Ce n’est pas tellement un hasard si la sexagénaire est aujourd’hui l’élément le plus fiable de futur président. Même si certains républicains modérés n’ont toujours pas saisi la raison de ce dévouement pour un autocrate en puissance. Si l'on en croit son entourage, Susie Wiles sait bonifier les mâles dysfonctionnels. Son papa alcoolique lui aurait servi d'apprentissage.
Elle aussi réprimande les voix discordantes, en martelant que «peu de gens sont capables de comprendre Donald Trump». Ceux qui l’ont côtoyée le disent, Susie Wiles n’est pas une conseillère personnelle parmi d’autres, mais le bras armé du milliardaire et sans doute la tacticienne la plus énigmatique du sérail politique américain. De celle qui se paie le luxe d’être crainte par ses alliés et respectée par ses ennemis. Durant sa carrière, on l’accusera souvent d’être à la source du feu qu’elle se faisait un malin plaisir d'éteindre dans la foulée.

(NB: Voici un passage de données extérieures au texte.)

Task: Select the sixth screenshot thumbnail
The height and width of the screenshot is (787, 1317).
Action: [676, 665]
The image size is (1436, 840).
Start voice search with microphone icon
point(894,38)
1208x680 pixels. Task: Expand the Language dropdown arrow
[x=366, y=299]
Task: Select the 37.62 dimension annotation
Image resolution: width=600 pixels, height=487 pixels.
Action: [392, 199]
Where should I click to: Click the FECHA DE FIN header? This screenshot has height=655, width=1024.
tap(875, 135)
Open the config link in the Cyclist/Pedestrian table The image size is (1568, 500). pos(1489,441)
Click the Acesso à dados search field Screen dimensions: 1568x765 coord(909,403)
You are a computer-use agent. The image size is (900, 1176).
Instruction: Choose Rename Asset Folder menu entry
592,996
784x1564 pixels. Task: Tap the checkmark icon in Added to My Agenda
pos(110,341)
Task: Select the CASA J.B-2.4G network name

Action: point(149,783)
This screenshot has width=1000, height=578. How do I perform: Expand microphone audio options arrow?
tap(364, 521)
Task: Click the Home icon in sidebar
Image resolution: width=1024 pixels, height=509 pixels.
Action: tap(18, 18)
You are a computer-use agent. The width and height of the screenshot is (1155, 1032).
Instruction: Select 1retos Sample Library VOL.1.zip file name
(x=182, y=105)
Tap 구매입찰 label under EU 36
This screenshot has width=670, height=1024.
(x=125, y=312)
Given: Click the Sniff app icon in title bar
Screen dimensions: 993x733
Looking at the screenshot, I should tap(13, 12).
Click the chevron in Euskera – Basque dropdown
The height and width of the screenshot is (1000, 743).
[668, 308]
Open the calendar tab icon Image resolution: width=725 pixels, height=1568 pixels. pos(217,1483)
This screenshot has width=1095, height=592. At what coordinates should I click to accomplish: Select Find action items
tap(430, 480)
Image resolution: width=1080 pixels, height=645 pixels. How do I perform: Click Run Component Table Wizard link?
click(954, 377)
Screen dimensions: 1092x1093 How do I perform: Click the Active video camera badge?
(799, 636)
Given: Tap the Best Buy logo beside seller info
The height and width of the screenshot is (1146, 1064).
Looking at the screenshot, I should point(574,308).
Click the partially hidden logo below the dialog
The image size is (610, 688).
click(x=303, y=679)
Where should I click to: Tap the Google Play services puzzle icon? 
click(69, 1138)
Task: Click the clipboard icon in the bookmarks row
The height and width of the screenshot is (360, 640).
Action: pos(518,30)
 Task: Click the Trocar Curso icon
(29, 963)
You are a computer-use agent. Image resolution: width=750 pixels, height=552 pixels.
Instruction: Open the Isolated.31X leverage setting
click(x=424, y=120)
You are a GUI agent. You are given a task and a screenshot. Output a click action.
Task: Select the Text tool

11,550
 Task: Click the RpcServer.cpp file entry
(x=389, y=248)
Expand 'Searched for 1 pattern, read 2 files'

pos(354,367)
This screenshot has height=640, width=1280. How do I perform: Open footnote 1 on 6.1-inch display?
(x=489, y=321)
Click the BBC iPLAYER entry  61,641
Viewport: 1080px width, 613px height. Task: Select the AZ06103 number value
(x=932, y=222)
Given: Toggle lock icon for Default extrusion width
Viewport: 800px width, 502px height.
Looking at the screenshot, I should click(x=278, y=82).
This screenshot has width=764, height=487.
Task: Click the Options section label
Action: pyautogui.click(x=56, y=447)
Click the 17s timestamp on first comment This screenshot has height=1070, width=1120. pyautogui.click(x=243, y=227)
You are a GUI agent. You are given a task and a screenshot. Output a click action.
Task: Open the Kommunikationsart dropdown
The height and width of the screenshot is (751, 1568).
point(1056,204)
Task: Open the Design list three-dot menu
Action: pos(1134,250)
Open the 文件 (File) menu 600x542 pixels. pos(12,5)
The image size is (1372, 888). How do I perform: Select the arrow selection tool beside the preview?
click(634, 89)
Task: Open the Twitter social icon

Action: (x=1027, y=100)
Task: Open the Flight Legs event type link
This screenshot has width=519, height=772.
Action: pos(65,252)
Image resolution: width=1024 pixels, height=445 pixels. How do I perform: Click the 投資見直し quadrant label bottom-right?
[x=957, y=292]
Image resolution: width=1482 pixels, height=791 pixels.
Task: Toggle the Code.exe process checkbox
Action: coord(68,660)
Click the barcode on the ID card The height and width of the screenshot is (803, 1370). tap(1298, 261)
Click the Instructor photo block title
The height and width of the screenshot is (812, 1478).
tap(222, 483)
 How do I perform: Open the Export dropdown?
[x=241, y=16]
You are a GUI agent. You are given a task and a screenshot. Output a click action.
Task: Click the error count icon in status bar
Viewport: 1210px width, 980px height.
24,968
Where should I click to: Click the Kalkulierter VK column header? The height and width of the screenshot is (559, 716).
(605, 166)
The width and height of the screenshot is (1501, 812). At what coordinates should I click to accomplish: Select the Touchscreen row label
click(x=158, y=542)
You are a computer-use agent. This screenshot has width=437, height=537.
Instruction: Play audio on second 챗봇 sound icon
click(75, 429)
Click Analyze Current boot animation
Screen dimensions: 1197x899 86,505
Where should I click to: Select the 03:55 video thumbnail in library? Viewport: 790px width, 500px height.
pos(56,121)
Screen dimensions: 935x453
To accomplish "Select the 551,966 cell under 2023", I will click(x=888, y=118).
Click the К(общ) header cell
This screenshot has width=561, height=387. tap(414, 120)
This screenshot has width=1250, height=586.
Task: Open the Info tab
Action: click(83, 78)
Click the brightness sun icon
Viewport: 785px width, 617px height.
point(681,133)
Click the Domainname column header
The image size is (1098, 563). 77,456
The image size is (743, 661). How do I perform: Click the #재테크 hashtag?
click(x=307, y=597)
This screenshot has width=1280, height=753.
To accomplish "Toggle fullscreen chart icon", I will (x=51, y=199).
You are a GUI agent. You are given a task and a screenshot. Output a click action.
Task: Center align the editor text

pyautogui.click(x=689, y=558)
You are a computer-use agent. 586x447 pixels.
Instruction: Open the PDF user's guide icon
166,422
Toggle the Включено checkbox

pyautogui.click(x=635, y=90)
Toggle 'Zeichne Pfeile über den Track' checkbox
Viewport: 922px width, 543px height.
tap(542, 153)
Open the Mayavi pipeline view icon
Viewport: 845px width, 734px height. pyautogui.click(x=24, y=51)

Mais aussi de laisser s’échapper des informations dans la presse, pour parfaire l'image et aiguiller la communication des gouverneurs, des sénateurs et des candidats à la présidentielle qu’elle a aidés à briller. Les preuves manquent, mais les rumeurs renforcent sa réputation. Même si ces deux dernières années, elle s'est plutôt concentrée sur le colmatage des fuites préjudiciables, tant Donald Trump est un animal réputé pour se montrer incontrôlable.
Pour y parvenir, Susie Wiles ne lâche jamais son patron d'une semelle et s'escrime à gagner son respect. Surtout ne pas le contrer, mais lui prouver calmement qu'il a tort. Mar-a-Lago, Trump Force One, Trump Tower, de rallyes en entretiens officiels, la «jeune fille de glace» est toujours là, quelque part, tapie dans l'ombre, prête à lui chuchoter le mot qui fera mouche.
Lors de son discours de victoire, dans la nuit de mardi à mercredi, Donald Trump a tenu à la faire grimper sur scène. Une véritable torture pour celle qui ne s’épanouit qu’à l’écart des projecteurs et «lorsque la pression est forte». Une spin doctor de la vieille école, qui lance des attaques comme dans une partie d’échecs, tout en chérissant son carnet d’adresses.
Dans quelques mois, Susie Wiles aura donc son bureau à la Maison-Blanche. C'est d'ailleurs la première fois qu'une femme occupe le poste hautement stratégique de cheffe de cabinet. Alors que Donald Trump promet de façonner le gouvernement à son image, avec des sous-fifres totalement acquis à son idéologie, la «jeune fille de glace» va sans doute mener discrètement ce grand nettoyage.